Governments worldwide have been bailing out their listed companies in recent months in an effort to revive their stock markets and the wider economy. But so far, they have not had any notable success.

Over the past few weeks, the policies of some Gulf governments towards their stock exchanges have also become clearer, and some make more sense than others.

Qatar has been using its sovereign wealth fund, the Qatar Investment Authority (QIA), to recapitalise its listed banks by buying new shares in them.

Existing shareholders’ stakes have been diluted, but if the investments are enough to rebuild the banks’ balance sheets, the financial services sector could stabilise and help the Doha Securities Market in the longer term.
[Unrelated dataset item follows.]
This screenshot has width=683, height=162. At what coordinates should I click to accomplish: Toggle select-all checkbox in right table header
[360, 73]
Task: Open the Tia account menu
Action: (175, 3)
Other government interventions are more worrying. Kuwait and Oman have also pledged to invest funds in their bourses, but the aim appears to be to prop up the markets as a whole, rather than identify the most important sectors.

The Kuwait Investment Authority (KIA) plans to spend up to KD3.8bn ($13bn) buying shares on the Kuwait Stock Exchange. Local brokers hope that if the KIA keeps spending, all share prices will recover. What criticism has emerged has often been aimed at encouraging the KIA to spend more, and quicker.

It is not clear what companies the KIA will invest in, but there is a clear danger that it will be too indiscriminate.

It is also not clear why the fund should spend money in its domestic market when its remit is to build up the country’s overseas assets, and the intervention by a secretive fund will do nothing to make the market less opaque.

Government interventions should be transparent and targeted, aimed at helping to revive the wider economy, not simply bailing out investors in bad companies.

More dramatic polices may yet be needed, but for now the QIA’s approach looks set to do more good in the longer term than Kuwait’s.